Tad Pfeffer, a fellow of CU-Boulder's Institute of Arctic and Alpine Research and his colleagues made calculations using conservative, medium and extreme glaciological assumptions for sea rise expected from Greenland, Antarctica and the world's smaller glaciers and ice caps -- the three primary contributors to sea rise. The team concluded the most plausible scenario, when factoring in thermal expansion due to warming waters, will lead to a total sea level rise of roughly 3 to 6 feet by 2100.

A paper on the subject was published in the Sept. 5 issue of Science. Co-authors of the study were of the University of Montana's Joel Harper and Shad O'Neel of the Scripps Institute of Oceanography at the University of California, San Diego.
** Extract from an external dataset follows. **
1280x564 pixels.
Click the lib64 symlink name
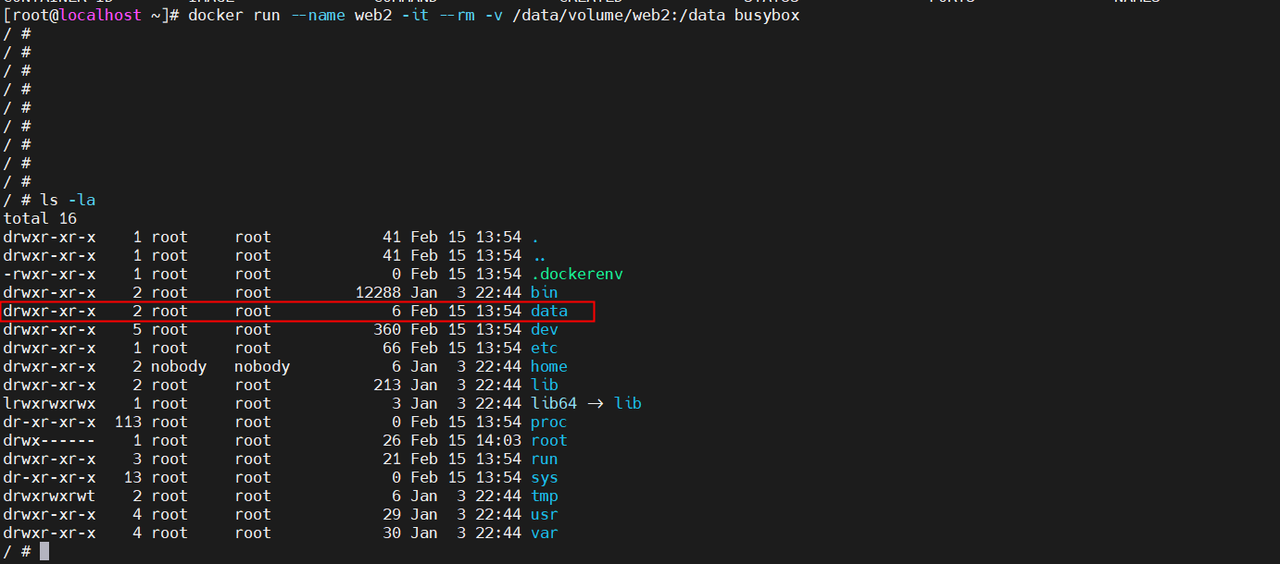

The study was funded by the National Science Foundation and a University of Colorado Faculty Fellowship.

"We consider glaciological conditions required for large sea level rise to occur by 2100 and conclude increases of 2 meters are physically untenable," the team wrote in Science. "We find that a total sea level rise of about 2 meters by 2100 could occur under physically possible glaciological conditions but only if all variables are quickly accelerated to extremely high limits."

"The gist of the study is that very simple, physical considerations show that some of the very large predictions of sea level rise are unlikely, because there is simply no way to move the ice or the water into the ocean that fast," said Pfeffer.